Bacterial diseases spread rapidly and have a high mortality rate, so it is necessary to isolate and identify the pathogenic bacteria in order to study their effects on animal health [36]. Utilizing 16S rRNA molecular markers for bacterial taxonomic identification proves highly effective [37]. In this study, bacterial strain PA/CM-101101 was isolated from the feces of a diarrheal cynomolgus monkey. The morphological characteristics and biochemical identification were consistent with those typical of P. aeruginosa. The isolated strain showed high homology with P. aeruginosa from different species, and was the closest to the P. aeruginosa strain from Homo sapiens (MH378333). Further studies are needed to determine whether the genetic characteristics of P. aeruginosa are related to different species and sources. Pathogenicity tests conducted on mice showed symptoms such as listlessness, slow activity, loss of appetite, and diarrhea, culminating in mortality within 48 h post-infection, which confirmed that P. aeruginosa was the pathogen causing diarrhea in the cynomolgus monkey.

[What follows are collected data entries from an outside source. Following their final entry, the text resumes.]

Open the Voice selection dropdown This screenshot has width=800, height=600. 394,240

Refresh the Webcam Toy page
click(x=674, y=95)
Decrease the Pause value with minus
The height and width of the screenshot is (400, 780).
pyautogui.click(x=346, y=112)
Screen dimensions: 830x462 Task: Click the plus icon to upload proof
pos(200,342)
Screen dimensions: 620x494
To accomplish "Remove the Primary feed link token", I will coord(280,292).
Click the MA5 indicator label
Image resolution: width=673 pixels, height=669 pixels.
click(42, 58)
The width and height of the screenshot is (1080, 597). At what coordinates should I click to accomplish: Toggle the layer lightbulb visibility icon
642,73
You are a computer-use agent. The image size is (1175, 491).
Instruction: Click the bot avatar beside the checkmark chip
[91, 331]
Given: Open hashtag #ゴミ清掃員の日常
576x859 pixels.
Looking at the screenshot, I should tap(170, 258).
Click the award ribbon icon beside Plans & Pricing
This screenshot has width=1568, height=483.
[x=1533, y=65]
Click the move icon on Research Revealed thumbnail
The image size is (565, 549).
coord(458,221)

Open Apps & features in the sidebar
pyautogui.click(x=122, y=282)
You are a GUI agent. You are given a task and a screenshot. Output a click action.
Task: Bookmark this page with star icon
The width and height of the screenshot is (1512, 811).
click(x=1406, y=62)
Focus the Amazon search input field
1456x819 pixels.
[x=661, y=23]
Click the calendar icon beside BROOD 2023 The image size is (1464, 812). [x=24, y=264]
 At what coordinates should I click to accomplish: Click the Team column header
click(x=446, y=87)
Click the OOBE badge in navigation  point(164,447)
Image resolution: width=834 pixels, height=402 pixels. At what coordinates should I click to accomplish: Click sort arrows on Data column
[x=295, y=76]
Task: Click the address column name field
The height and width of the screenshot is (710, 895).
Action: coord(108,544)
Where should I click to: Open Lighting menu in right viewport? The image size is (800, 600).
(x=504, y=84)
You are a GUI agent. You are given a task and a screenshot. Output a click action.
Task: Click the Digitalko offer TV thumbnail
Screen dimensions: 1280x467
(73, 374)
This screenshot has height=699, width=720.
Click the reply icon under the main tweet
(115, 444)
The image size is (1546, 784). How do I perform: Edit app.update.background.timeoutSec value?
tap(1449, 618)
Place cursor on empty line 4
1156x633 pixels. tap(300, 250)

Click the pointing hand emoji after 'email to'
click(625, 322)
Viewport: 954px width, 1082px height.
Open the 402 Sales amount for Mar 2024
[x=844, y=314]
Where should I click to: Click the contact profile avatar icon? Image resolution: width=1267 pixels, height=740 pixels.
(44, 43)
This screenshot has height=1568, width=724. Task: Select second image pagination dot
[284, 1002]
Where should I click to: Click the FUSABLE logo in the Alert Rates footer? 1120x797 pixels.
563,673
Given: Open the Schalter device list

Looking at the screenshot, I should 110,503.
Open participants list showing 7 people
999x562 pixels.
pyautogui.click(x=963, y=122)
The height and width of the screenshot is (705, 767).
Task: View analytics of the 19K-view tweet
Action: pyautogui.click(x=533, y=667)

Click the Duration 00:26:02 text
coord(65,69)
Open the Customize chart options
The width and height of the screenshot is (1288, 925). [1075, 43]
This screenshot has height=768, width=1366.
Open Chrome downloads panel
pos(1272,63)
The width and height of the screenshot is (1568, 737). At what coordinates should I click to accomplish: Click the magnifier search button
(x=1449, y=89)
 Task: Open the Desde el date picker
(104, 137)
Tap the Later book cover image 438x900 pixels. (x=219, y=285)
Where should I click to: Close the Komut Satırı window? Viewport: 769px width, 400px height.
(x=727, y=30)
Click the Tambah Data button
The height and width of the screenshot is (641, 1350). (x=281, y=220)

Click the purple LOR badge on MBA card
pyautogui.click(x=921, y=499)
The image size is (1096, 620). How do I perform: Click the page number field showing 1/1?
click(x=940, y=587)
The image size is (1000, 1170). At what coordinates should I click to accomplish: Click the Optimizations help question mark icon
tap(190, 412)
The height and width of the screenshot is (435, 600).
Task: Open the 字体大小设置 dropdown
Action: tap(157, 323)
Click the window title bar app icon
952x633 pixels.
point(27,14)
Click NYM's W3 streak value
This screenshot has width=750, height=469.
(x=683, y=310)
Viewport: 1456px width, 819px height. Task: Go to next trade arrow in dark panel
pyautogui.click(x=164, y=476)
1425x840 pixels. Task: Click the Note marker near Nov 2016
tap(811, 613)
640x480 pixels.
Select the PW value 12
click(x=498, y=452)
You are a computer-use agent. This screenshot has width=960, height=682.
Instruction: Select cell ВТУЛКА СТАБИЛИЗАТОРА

Currently, antibiotic therapy remains the primary treatment option due to its widespread application and rapid efficacy; however, many bacteria have developed resistance against it [38]. Long-term overuse of antibiotics not only results in residues but also fosters antibiotic-resistant bacteria (ARB) and antibiotic resistance genes (ARGs) [39]. It has been reported that P. aeruginosa is highly resistant to antibiotics [20,40,41], particularly concerning carbapenem resistance, which poses life-threatening risks that severely impact public health safety [42]. Consequently, in order to develop a more rational use of drugs for P. aeruginosa, there is an ongoing effort towards standardizing rational use protocols for antibiotics aimed at minimizing indiscriminate usage while reducing environmental pollution and animal casualties. In this study, we conducted a drug susceptibility test on P. aeruginosa, and the results indicate that the isolates exhibited good sensitivity to most antibiotics. We hypothesize that this finding may be related to the frequency of daily antibiotic use at this location. It has certain guiding significance for the breeding and management of cynomolgus monkeys in the future. In the aquaculture industry, contaminated water, cages, feed tanks, etc. are reservoirs of P. aeruginosa and are a source of outbreaks of P. aeruginosa [20,21]. Therefore, maintaining clean environmental hygiene during the feeding and management of experimental monkeys plays an important role in the prevention of P. aeruginosa.

5. Conclusions

In conclusion, P. aeruginosa was identified as a pathogen in the feces of a diarrheal cynomolgus monkey through morphological analysis, biochemical tests, 16S rRNA gene sequencing, and animal pathogenicity experiments. The isolated strain showed high homology with P. aeruginosa from different species, and was the closest to the P. aeruginosa strain from Homo sapiens (MH378333). The isolated strains demonstrated sensitivity to 13 antibiotics, including imipenem and meropenem. This study provides an important scientific foundation for isolating and identifying P. aeruginosa as well as for preventing and treating bacterial diseases in experimental monkeys.